I feel for you. My son is only 2, and the repetition is already very frustrating. Unfortunately, repeating yourself, calmly yet firmly, is the best way to get through to your kids.
While the temptation to resort to yelling is hard to resist (and you're not alone! This article references studies that show that nearly all parents do so at some point), I believe it sends a message to children that it is okay to yell back. The fact that your son yells right back at you would seem to support this, and I know other parents who have experienced the same.
If you find yourself losing your calm, take a moment or two to remove yourself from the situation, gather yourself, and then come back.

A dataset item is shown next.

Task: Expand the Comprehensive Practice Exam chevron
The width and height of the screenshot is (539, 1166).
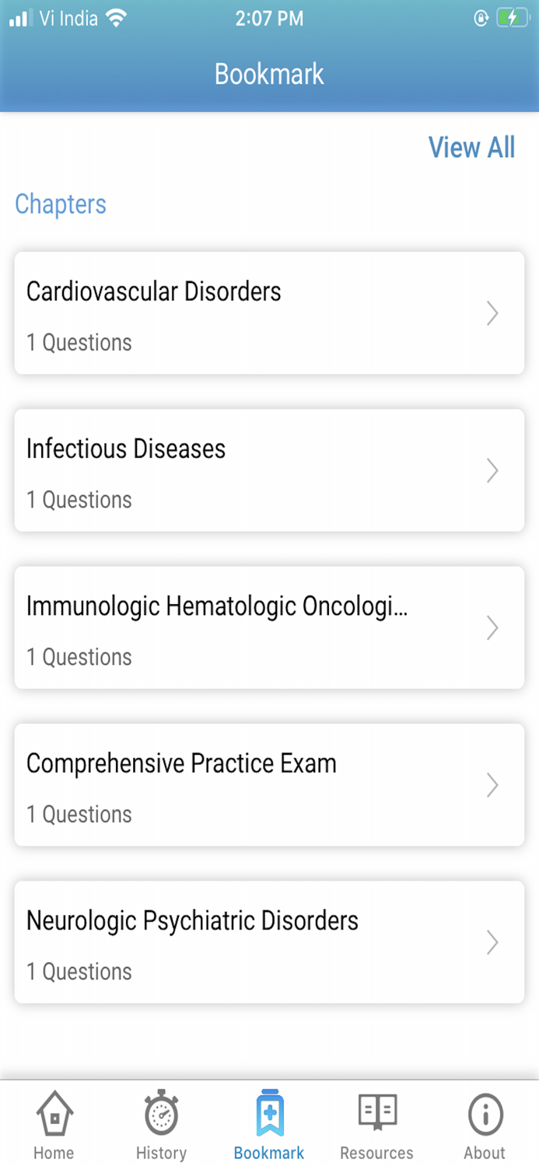Action: 492,785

This question, while describing a situation more extreme than yours, does have some useful advice in the answers. The key takeaway for me from one of the answers is: "Children key off their parents' reactions more than the argument or physical discipline itself." I think this is fantastic advice, but it can be very difficult to change how you respond, especially with a defiant child.
Losing privileges is probably an appropriate response if he continues to engage in poor behavior. If he pushes or hits his brother during a commercial, the TV gets turned off (or perhaps his brother gets to change the channel to a show he wants to watch, instead, or even his brother can stay and watch TV, but he has to go to a different room).

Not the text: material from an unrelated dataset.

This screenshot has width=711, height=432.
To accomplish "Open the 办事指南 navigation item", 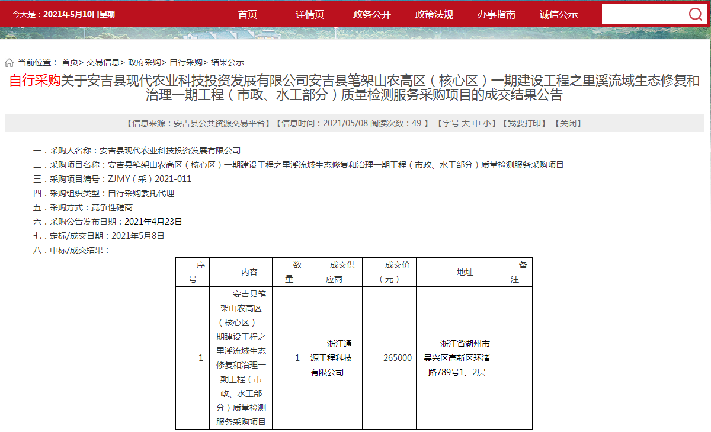I will 497,15.
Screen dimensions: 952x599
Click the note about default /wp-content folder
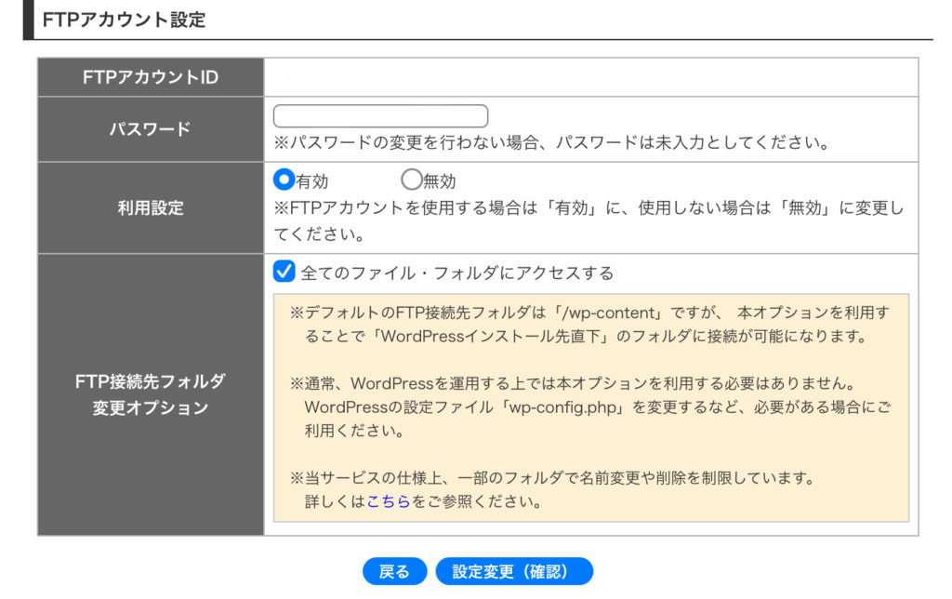click(x=588, y=324)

Asking a 5 year old to sit down and relax may be expecting too much, though. Especially if he's been diagnosed with ADHD. Instead, try to find ways for him to burn off some of that extra energy. Trips to the playground, games inside or outside of the house, or even a walk around the neighborhood are better alternatives.

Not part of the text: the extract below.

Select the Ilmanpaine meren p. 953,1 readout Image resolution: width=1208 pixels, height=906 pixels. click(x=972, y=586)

I also absolutely agree with Vicky.
If you disagree with the medications prescribed for your son, find a different doctor. Don't just pull him off the medications and devise your own treatment plan. ADHD is arguably over-diagnosed, and I don't believe that medication is always the right course, but that's not a decision to make lightly, and you should have professional guidance in whatever course you follow. Especially if your son is having significant behavior problems.